Vertical Shower Door Seal Strip
Quick answer
A vertical shower door seal strip is a press-on side seal: a rigid channel grips the vertical glass edge and a soft fin covers the gap to the wall, jamb, or fixed panel. Match the channel to your glass thickness (3/8 inch on most frameless doors), pick a fin that spans the gap with about 1/8 inch of overlap, and install it dry — never lubricate a vertical seal. Trim the strip to glass height minus 1/16 inch.
-------
EXERCISE AIM >>
Using the shower door seal strip text, answer each question on its own line, marked to match.
(a) What glass thickness does the text give for most frameless doors?
(b) About how much overlap should the fin have across the gap?
(c) To what length should the strip be trimmed?

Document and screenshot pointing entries
-------
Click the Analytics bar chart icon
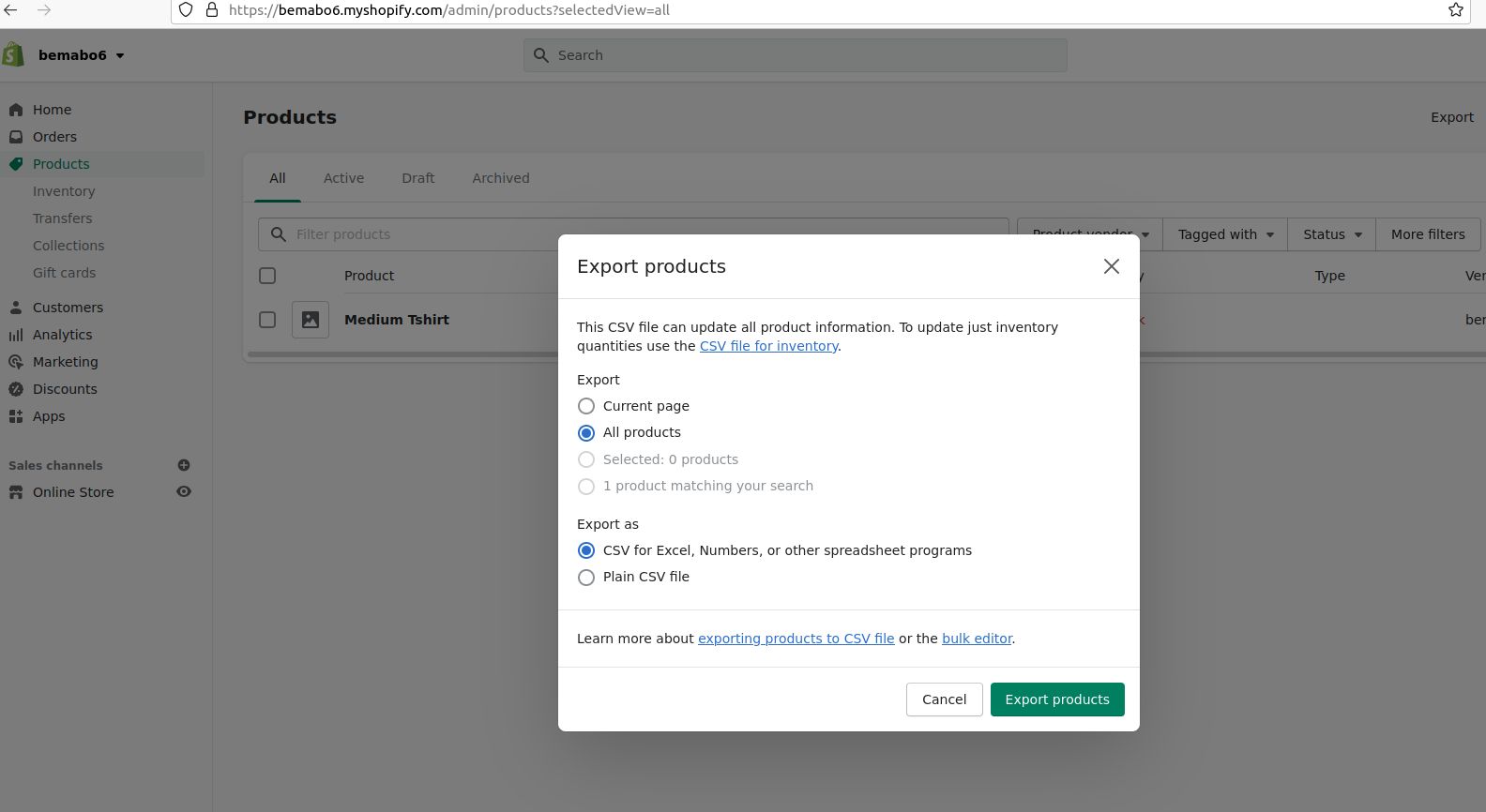1486x812 pixels. tap(16, 335)
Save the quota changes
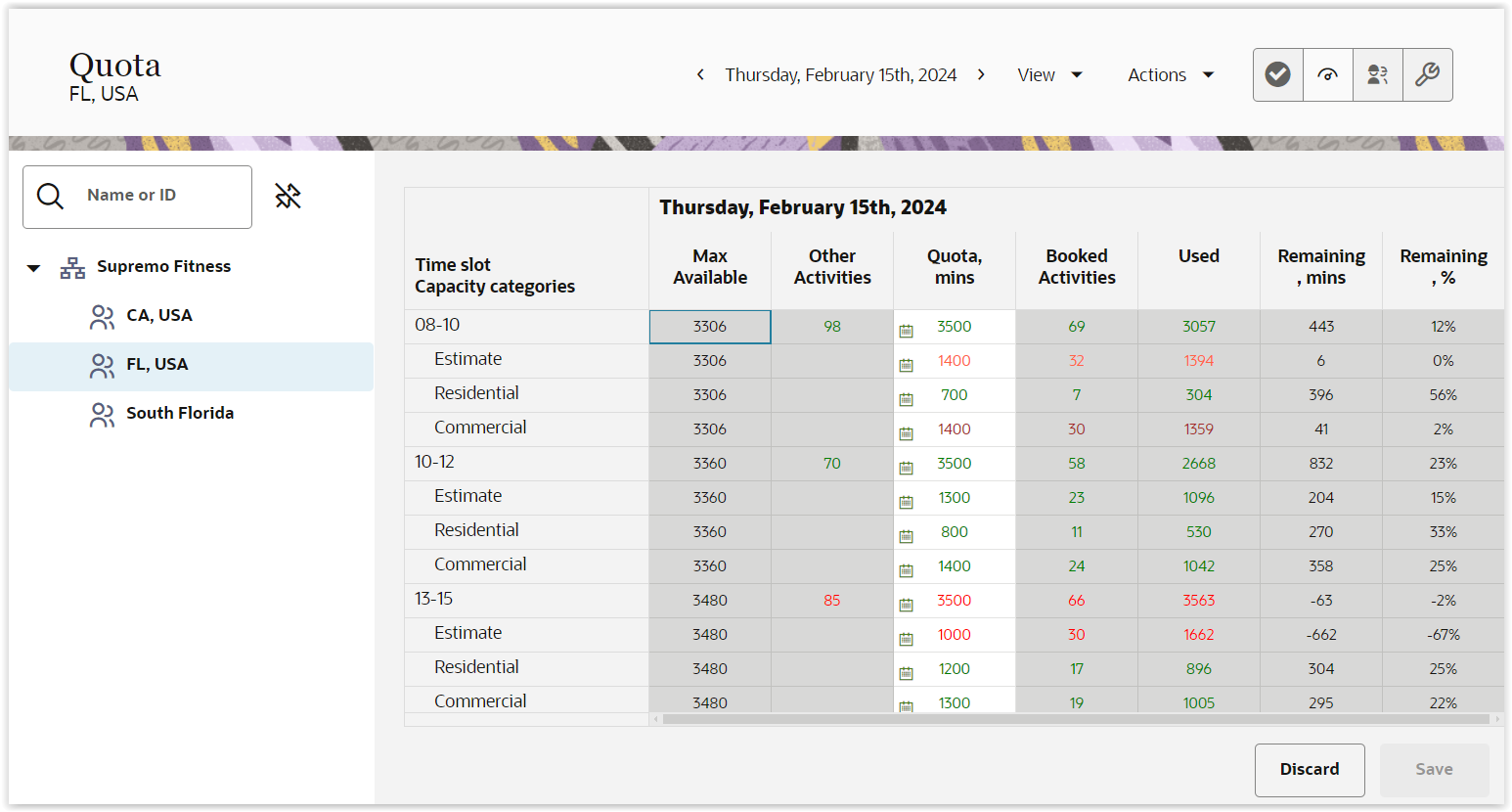The image size is (1512, 812). pos(1434,768)

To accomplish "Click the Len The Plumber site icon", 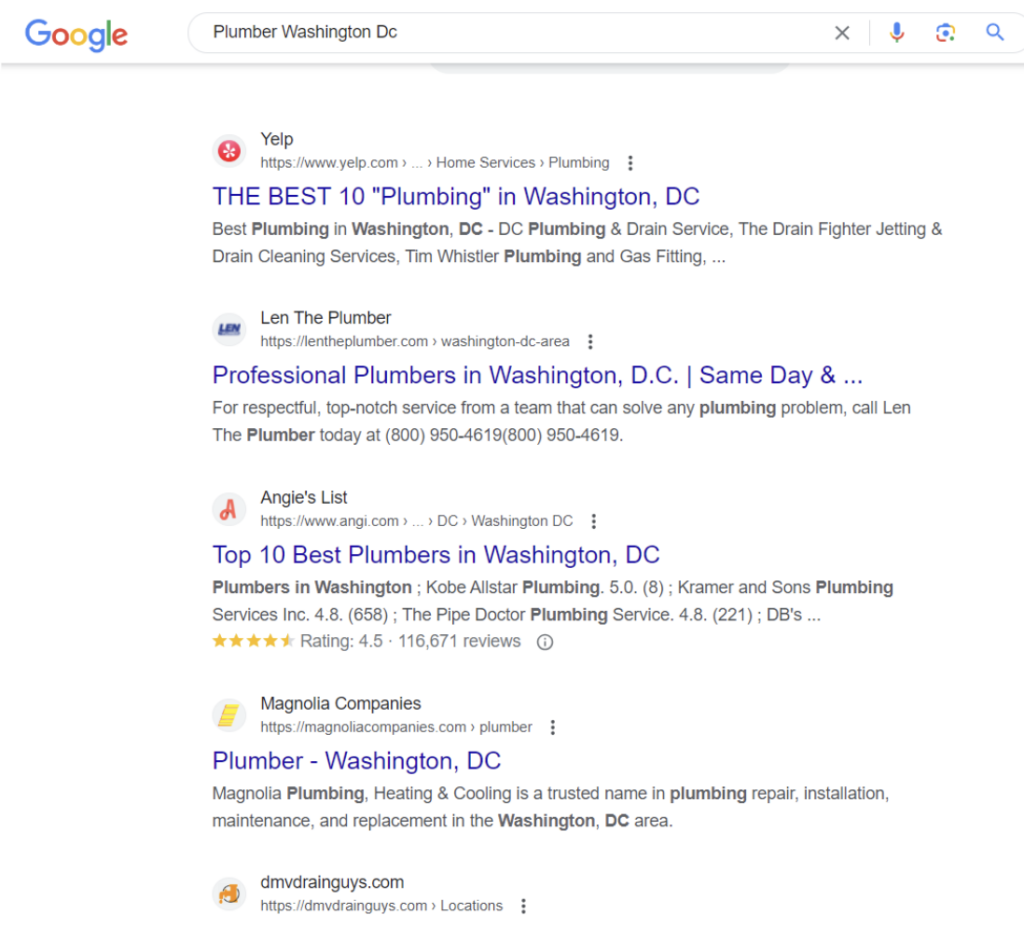I will tap(228, 328).
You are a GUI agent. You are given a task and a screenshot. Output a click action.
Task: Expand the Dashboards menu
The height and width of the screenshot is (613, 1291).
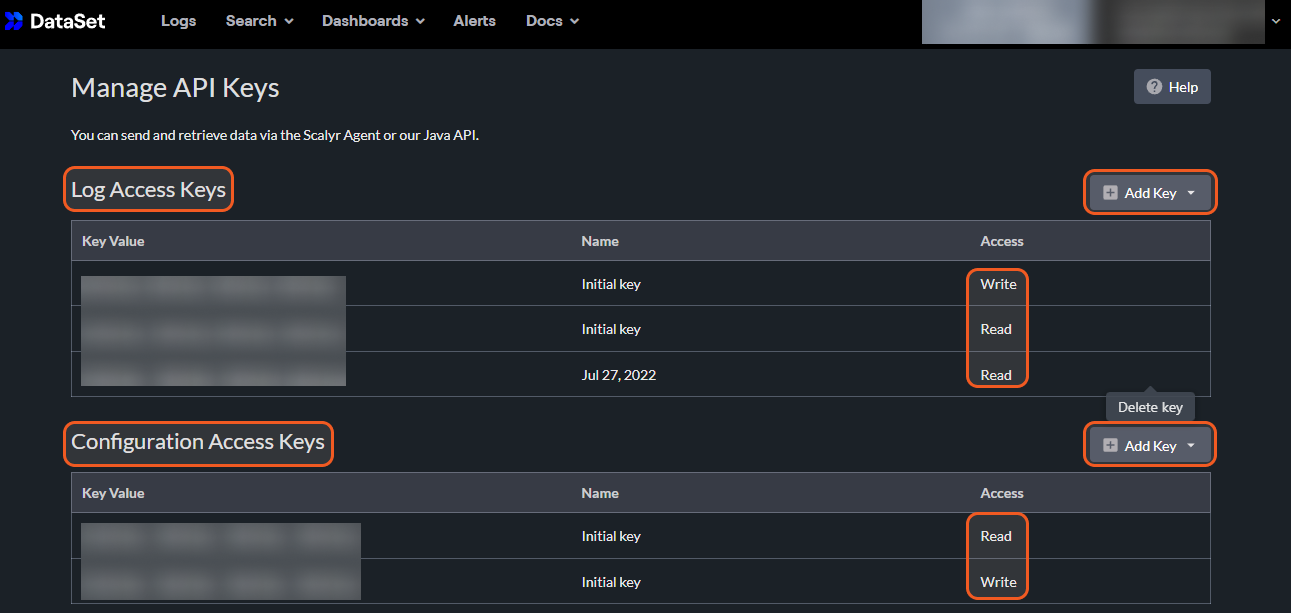(373, 21)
-------
CORRECT ANSWER >>
(a) 3/8 inch
(b) About 1/8 inch
(c) Glass height minus 1/16 inch